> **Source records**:
————
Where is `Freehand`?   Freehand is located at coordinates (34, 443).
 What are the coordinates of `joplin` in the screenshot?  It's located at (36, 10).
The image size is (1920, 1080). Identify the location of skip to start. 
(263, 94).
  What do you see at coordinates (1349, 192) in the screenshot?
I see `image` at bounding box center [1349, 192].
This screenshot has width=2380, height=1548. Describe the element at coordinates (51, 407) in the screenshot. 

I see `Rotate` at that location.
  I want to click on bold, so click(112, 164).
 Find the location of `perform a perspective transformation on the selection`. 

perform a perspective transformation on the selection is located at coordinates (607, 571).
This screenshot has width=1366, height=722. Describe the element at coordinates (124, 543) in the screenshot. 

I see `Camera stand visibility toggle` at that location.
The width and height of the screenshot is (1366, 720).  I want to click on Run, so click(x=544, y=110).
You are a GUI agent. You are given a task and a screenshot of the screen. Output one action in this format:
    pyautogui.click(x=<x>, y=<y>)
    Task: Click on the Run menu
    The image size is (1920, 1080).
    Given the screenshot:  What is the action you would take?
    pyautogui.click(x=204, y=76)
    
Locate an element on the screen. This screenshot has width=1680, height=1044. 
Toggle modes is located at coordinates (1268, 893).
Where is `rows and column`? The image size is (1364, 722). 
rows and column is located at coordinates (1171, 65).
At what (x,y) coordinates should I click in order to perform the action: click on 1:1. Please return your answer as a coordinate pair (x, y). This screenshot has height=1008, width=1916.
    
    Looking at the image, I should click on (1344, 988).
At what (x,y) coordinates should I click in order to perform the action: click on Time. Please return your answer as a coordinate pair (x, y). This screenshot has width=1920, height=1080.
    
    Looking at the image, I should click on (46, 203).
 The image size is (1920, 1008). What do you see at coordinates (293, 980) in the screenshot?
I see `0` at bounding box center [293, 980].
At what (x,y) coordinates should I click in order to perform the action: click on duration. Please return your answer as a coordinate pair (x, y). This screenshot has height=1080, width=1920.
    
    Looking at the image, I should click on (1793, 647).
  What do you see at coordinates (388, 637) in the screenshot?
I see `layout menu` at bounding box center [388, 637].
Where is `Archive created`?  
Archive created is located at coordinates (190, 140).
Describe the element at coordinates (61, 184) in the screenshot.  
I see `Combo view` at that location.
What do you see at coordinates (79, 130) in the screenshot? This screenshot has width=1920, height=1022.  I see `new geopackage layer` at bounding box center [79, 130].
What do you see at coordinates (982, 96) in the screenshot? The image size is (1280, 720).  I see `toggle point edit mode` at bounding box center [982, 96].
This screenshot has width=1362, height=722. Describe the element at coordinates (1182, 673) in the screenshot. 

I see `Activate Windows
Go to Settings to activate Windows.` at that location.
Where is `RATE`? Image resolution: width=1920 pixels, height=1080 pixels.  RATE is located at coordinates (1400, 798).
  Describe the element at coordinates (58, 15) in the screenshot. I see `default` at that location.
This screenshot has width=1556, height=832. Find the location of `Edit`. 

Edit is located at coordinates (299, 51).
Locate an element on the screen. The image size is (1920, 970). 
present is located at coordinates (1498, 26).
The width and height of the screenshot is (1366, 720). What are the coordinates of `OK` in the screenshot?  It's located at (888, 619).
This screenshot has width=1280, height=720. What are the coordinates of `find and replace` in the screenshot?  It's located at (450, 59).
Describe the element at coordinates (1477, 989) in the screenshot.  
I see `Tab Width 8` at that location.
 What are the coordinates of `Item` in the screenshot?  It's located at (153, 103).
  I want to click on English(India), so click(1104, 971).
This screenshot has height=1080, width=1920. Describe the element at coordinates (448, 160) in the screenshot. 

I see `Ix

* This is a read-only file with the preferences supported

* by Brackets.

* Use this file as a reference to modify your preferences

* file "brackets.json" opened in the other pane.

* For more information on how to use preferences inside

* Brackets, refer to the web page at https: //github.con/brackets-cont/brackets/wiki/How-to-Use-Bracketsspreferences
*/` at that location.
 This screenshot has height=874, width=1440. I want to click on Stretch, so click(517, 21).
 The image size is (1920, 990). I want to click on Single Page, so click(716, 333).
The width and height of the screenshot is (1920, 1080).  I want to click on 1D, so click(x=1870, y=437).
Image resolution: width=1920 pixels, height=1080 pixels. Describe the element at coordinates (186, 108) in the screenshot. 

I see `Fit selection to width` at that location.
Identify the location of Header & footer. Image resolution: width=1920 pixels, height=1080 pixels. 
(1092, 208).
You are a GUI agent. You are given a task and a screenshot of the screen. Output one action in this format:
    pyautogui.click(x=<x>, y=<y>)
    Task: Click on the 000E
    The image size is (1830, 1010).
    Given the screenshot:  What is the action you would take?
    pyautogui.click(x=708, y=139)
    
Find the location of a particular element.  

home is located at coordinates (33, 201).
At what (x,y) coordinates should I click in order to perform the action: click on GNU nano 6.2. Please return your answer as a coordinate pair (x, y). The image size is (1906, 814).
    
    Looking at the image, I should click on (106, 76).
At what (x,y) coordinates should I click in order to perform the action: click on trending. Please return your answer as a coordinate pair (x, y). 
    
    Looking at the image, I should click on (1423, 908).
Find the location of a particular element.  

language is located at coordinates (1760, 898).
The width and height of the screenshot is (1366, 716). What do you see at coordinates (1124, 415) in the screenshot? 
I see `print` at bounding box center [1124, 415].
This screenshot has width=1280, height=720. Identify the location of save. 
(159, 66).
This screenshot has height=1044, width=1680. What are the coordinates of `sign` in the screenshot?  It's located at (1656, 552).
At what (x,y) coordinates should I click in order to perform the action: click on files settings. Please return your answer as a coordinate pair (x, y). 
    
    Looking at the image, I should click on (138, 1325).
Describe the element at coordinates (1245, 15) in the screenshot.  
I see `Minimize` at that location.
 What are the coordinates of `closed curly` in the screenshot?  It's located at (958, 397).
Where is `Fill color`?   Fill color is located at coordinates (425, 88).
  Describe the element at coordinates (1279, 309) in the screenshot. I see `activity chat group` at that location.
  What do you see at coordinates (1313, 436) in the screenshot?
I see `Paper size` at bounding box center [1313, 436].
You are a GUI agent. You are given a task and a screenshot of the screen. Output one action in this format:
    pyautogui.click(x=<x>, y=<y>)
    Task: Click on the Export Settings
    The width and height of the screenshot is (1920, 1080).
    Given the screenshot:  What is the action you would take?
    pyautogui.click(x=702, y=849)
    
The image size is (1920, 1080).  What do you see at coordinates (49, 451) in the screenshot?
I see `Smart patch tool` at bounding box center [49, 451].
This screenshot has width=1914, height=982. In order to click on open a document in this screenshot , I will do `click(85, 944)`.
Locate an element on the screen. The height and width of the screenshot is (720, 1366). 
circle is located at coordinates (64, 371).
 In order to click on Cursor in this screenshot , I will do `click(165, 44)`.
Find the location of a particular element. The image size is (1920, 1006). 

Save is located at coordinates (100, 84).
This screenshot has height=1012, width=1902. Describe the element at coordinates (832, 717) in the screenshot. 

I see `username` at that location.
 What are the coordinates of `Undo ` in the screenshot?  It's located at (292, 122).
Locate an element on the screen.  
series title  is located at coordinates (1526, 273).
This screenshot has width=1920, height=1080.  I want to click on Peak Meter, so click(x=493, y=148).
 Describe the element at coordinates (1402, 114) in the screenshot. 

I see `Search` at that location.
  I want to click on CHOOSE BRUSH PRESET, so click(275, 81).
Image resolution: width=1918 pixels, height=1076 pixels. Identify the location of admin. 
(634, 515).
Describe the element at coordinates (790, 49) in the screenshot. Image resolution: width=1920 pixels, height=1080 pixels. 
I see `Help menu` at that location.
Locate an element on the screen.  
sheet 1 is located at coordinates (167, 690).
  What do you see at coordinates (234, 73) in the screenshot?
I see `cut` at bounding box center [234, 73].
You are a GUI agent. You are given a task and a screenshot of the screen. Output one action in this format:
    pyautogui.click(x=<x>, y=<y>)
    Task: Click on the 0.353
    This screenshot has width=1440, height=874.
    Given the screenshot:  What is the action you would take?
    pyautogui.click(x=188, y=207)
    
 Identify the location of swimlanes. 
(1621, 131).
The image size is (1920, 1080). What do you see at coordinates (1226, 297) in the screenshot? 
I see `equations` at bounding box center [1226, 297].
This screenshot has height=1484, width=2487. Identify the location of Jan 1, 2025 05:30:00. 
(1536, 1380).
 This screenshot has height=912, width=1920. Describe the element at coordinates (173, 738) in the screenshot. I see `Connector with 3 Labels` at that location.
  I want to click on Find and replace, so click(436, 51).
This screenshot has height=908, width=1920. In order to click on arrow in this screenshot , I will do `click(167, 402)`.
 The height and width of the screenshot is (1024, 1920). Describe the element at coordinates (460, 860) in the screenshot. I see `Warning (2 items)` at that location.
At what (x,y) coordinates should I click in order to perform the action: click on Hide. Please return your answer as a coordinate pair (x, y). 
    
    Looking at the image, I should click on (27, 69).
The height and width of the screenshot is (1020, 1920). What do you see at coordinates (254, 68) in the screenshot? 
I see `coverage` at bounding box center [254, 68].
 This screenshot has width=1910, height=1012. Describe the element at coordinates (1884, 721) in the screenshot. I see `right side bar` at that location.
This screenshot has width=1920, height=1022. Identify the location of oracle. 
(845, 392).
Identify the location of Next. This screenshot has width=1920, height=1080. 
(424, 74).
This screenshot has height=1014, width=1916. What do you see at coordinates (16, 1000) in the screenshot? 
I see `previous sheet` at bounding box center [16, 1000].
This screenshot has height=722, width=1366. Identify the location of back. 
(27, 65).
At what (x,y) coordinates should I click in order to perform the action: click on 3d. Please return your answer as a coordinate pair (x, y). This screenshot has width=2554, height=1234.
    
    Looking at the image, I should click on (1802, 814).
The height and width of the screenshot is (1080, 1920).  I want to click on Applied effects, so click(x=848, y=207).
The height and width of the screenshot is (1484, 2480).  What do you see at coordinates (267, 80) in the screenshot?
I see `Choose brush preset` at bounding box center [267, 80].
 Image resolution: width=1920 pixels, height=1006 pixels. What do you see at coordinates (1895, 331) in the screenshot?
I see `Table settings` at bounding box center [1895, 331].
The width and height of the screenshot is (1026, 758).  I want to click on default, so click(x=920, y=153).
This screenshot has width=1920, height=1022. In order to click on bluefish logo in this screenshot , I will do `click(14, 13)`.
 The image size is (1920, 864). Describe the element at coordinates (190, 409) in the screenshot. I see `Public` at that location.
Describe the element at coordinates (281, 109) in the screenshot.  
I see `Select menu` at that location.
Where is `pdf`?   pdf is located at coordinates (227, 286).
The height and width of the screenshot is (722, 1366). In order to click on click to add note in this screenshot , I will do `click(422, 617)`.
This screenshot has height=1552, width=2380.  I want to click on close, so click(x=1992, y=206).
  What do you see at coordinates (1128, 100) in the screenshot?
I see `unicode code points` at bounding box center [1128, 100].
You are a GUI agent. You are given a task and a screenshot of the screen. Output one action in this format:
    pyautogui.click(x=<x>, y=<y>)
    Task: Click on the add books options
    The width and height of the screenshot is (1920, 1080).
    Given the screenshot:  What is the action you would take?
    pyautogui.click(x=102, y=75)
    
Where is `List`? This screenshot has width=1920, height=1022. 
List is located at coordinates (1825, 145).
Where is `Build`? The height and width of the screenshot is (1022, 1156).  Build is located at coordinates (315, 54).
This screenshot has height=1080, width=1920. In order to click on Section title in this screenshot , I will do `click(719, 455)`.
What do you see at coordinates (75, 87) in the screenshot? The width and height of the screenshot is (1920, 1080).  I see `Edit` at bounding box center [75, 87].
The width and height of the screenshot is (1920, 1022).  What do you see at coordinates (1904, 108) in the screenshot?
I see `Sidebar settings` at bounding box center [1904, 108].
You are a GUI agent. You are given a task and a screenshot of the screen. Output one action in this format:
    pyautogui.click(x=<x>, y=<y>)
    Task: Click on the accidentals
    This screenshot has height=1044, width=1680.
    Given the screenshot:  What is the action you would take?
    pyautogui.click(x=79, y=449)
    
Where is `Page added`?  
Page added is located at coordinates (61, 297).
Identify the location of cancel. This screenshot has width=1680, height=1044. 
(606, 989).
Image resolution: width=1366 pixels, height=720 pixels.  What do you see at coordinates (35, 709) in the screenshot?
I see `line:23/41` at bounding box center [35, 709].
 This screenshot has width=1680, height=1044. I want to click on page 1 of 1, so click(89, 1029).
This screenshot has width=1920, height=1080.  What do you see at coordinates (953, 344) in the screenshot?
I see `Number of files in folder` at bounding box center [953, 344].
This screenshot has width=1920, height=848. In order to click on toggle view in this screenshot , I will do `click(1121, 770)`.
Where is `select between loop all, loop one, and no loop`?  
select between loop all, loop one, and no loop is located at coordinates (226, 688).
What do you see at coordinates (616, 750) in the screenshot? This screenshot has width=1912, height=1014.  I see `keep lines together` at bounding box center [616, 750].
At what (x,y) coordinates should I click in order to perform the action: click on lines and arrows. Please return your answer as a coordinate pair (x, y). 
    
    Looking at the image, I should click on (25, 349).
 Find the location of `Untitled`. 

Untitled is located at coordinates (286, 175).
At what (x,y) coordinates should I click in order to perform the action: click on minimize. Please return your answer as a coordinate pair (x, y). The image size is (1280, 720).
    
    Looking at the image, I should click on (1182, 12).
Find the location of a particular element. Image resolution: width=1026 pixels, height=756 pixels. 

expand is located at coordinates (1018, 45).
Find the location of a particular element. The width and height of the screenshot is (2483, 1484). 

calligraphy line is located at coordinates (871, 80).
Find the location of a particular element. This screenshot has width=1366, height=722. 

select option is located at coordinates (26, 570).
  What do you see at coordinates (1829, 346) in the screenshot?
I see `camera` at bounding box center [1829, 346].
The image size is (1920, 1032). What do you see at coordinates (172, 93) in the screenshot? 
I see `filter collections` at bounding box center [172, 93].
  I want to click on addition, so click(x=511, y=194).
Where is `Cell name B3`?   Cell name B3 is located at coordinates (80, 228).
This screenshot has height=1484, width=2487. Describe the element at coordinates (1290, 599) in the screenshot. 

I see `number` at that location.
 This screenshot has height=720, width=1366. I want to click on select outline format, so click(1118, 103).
————
> **Problem description**: Rewrite the lines of the material from the line with "Locate an element on the screen. The height" to the line with "In order to click on Cursor", replacing "screenshot" with "image" and leaving everything else unchanged.

> **Result of this task**:
Locate an element on the screen. The height and width of the image is (720, 1366). 
circle is located at coordinates (64, 371).
 In order to click on Cursor in this image , I will do `click(165, 44)`.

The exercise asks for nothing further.